The trillion-dollar market for digital advertisements now endures more turmoil than at any point in history. Old business models that treat people as products, depend on ubiquitous access to data at no cost, and assume that big, unstructured, data trumps authenticated and permissioned data now produce increasingly poor results for brands.

Additionally, global regulations like the GDPR now force all of the players in the industry to either rethink how they gather, store, and process personal information or face extreme, and in some cases, existential liabilities (see yesterday’s action against Acxiom and Oracle). These new rules will force fundamental changes to how data brokers approach online advertising.
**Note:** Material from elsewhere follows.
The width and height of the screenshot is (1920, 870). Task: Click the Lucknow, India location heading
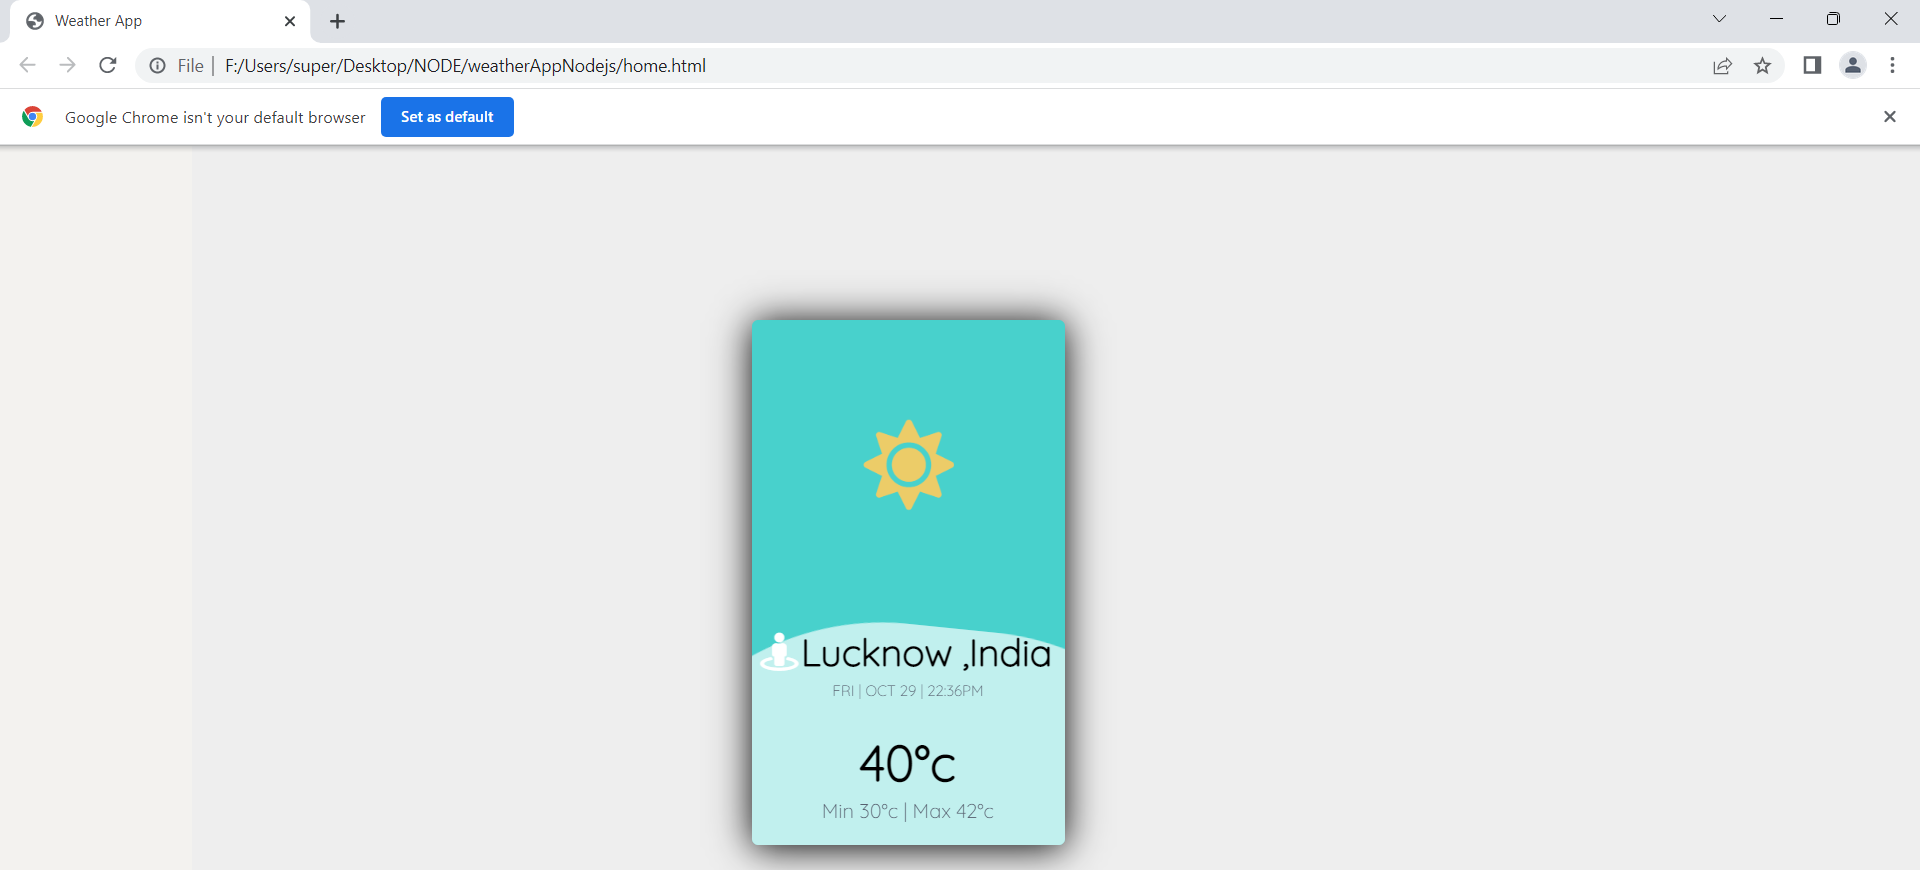pos(926,654)

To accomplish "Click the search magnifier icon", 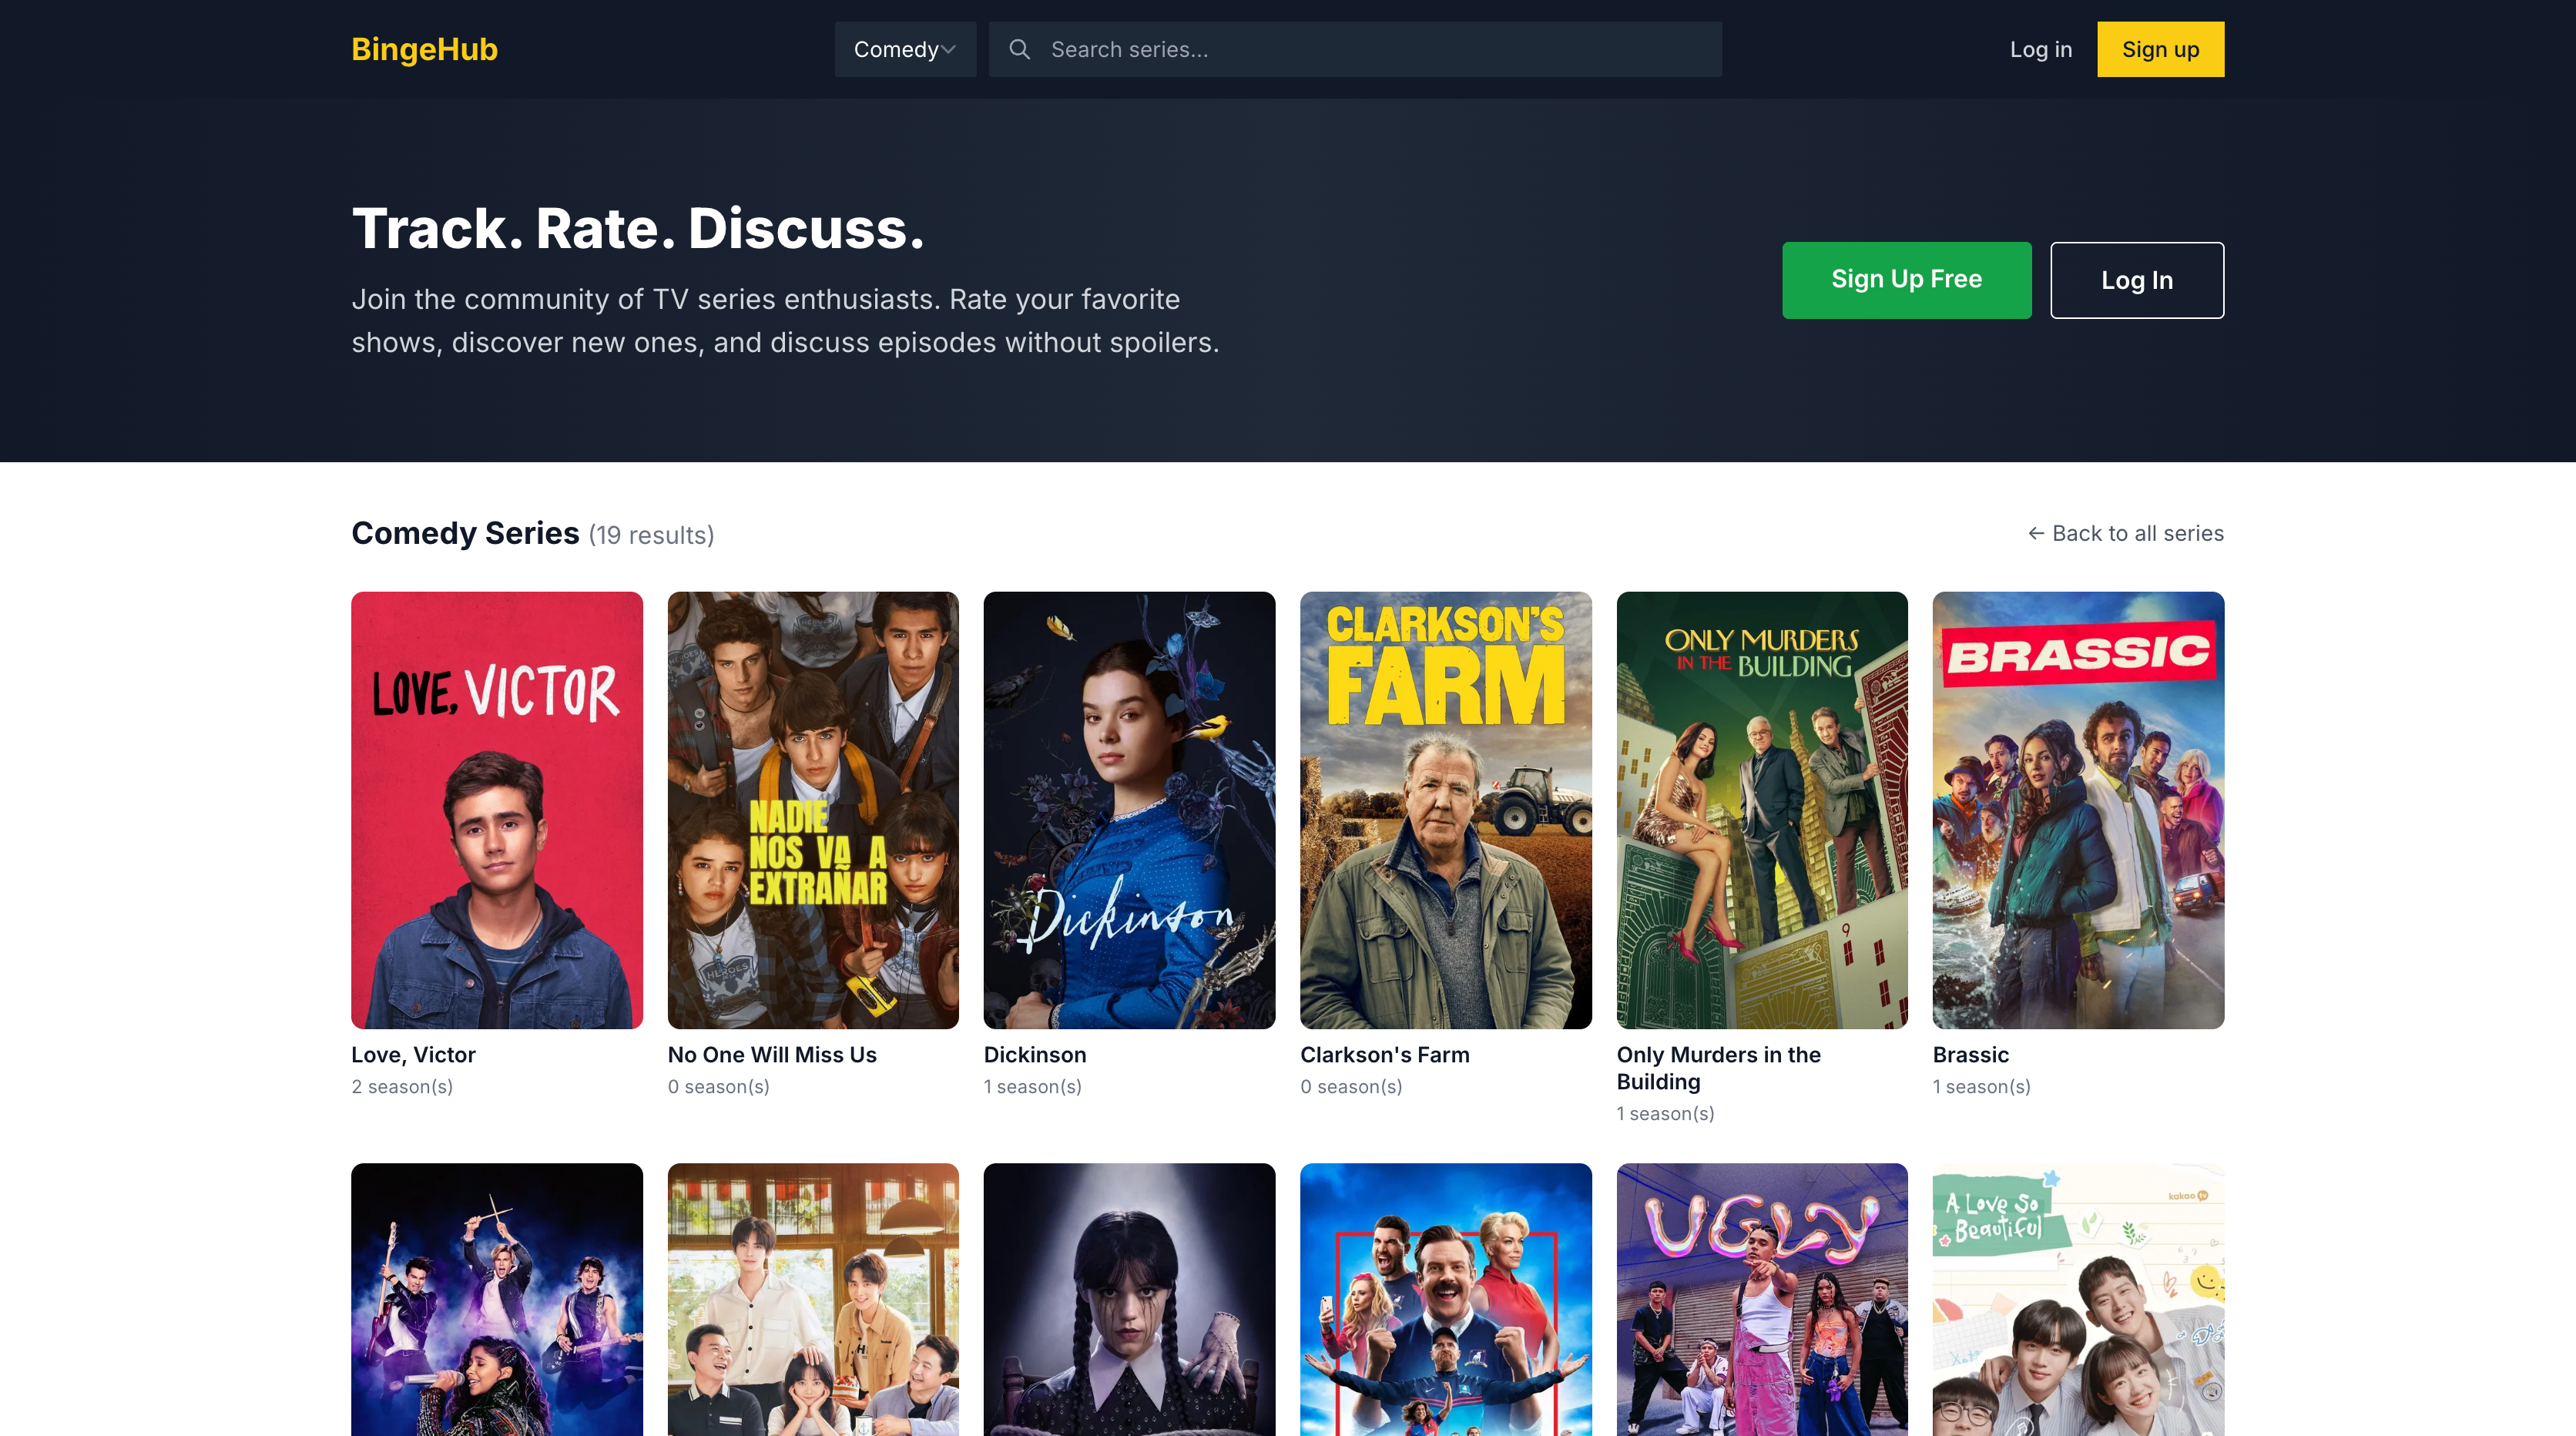I will (x=1021, y=49).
The flux creates an inflection point in the market in which investors now pull investments from the stale approaches of the past and focus investment on new approaches that meet regulatory standards and reengage with the people who actually produce the data (see Forrester’s market assessment). To that end, Terry Kawaja, founder of LUMA Partners, predicts that investments will be increasingly focused on solutions that “digitize formerly analog media channels.”


DataLucent builds and enables a “people first” data platform. Currently, when building audiences and panels for brands, the industry begins with the data and assumes that, by gathering enough of it, they will be able to discern real people from this vast statistical wilderness. Brands distrust this approach and major advertisers like Proctor & Gamble have pulled billions of dollars in ad-spend.

In contrast, DataLucent begins with individuals who opt-in to its platform when they express a genuine interest in a brand. This simple shift unleashes a cascade of benefits for both the individual who shares their data and the advertisers who market to them. The new environment yields authentic, regulatory sound, and deeply insightful data flows that other companies cannot deliver.